- **WHAT IS BEING ASKED**
Some entries follow. Reproduce exactly the lines starting at the one with "Instruction: Select Stampe" and stopping after the one with "The image size is (558, 314).".

- **AVAILABLE DATA**
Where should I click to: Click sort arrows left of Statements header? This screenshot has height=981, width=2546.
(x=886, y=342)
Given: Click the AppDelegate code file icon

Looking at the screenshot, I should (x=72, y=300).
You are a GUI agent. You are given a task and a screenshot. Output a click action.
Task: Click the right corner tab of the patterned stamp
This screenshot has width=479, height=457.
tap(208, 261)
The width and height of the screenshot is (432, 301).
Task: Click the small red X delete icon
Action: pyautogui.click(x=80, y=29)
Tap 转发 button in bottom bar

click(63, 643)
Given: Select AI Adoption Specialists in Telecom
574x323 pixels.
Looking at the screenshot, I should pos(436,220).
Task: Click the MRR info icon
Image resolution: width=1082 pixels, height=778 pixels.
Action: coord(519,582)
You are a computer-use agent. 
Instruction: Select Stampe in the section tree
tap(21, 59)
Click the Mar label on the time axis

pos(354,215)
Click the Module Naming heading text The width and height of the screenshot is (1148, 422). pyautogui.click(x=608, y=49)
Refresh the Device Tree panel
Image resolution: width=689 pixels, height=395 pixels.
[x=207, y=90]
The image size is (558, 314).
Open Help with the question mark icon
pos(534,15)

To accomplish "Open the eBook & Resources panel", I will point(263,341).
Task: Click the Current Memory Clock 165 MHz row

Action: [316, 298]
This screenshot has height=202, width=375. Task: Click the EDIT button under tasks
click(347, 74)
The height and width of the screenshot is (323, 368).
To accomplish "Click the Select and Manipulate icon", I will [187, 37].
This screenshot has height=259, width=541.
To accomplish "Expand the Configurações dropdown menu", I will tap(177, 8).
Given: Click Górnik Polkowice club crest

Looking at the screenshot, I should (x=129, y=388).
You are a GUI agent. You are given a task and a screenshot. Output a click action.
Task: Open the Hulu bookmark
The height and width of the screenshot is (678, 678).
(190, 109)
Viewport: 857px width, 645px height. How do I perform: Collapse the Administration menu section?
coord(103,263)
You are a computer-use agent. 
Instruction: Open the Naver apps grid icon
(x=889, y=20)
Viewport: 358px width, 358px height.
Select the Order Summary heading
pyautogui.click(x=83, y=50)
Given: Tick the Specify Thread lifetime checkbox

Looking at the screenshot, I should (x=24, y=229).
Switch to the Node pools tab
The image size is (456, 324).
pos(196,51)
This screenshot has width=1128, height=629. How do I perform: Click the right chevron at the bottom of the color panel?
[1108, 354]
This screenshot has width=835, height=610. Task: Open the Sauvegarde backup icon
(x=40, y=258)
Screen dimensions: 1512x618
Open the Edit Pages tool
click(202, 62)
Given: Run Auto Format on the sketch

- **REPLY**
Instruction: Select Stampe in the section tree
tap(21, 59)
Click the Mar label on the time axis

pos(354,215)
Click the Module Naming heading text The width and height of the screenshot is (1148, 422). pyautogui.click(x=608, y=49)
Refresh the Device Tree panel
Image resolution: width=689 pixels, height=395 pixels.
[x=207, y=90]
The image size is (558, 314).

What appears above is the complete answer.